(Beginning of Provided records)
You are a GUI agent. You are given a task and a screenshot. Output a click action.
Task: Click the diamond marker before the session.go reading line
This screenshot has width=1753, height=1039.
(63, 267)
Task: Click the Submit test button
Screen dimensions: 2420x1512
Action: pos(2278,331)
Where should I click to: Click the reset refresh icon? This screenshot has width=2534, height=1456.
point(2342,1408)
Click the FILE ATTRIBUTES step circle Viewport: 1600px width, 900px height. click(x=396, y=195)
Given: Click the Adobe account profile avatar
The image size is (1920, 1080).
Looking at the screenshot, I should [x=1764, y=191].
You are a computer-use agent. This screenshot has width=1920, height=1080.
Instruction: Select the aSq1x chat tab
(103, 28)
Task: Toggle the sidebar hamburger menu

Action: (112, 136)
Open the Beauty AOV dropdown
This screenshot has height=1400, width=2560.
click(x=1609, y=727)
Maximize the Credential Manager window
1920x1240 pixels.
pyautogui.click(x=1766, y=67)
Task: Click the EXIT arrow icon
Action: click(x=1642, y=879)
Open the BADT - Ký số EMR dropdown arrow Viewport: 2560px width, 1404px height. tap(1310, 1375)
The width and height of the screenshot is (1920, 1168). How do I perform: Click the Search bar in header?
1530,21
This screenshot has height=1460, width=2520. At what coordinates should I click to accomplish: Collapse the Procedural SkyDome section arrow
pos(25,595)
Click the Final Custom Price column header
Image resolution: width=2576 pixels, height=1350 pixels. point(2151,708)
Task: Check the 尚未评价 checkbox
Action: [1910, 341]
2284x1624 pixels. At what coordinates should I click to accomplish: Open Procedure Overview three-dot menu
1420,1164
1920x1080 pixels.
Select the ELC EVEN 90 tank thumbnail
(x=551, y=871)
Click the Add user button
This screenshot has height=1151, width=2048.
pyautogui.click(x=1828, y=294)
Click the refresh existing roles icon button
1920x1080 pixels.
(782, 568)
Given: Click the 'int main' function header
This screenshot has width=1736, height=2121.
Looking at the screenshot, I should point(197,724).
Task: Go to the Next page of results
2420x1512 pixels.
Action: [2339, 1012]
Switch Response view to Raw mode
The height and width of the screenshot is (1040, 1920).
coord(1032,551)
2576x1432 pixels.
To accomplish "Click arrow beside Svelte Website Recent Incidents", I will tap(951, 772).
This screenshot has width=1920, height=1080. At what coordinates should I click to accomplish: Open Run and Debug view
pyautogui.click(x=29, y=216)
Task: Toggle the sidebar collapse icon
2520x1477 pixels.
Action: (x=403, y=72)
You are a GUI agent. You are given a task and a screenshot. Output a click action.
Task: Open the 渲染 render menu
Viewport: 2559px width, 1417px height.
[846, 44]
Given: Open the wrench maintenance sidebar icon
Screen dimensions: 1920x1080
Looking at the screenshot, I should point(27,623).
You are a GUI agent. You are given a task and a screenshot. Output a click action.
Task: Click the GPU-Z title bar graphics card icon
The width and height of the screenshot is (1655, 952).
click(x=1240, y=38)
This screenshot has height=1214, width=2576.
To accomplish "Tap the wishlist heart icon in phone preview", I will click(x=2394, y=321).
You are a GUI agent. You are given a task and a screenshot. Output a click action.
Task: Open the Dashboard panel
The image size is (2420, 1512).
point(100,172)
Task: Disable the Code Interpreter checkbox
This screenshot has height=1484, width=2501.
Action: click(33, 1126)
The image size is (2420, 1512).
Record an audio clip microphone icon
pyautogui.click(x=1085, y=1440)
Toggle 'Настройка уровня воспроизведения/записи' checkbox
(End of Provided records)
▶ _Aim of the exercise_
Print precisely the lines from the one with "2576x1432 pixels." through the end of the data above, adding nothing.

▶ _Your solution_
2576x1432 pixels.
To accomplish "Click arrow beside Svelte Website Recent Incidents", I will tap(951, 772).
This screenshot has width=1920, height=1080. At what coordinates should I click to accomplish: Open Run and Debug view
pyautogui.click(x=29, y=216)
Task: Toggle the sidebar collapse icon
2520x1477 pixels.
Action: (x=403, y=72)
You are a GUI agent. You are given a task and a screenshot. Output a click action.
Task: Open the 渲染 render menu
Viewport: 2559px width, 1417px height.
[846, 44]
Given: Open the wrench maintenance sidebar icon
Screen dimensions: 1920x1080
Looking at the screenshot, I should point(27,623).
You are a GUI agent. You are given a task and a screenshot. Output a click action.
Task: Click the GPU-Z title bar graphics card icon
The width and height of the screenshot is (1655, 952).
click(x=1240, y=38)
This screenshot has height=1214, width=2576.
To accomplish "Tap the wishlist heart icon in phone preview", I will click(x=2394, y=321).
You are a GUI agent. You are given a task and a screenshot. Output a click action.
Task: Open the Dashboard panel
The image size is (2420, 1512).
point(100,172)
Task: Disable the Code Interpreter checkbox
This screenshot has height=1484, width=2501.
Action: click(33, 1126)
The image size is (2420, 1512).
Record an audio clip microphone icon
pyautogui.click(x=1085, y=1440)
Toggle 'Настройка уровня воспроизведения/записи' checkbox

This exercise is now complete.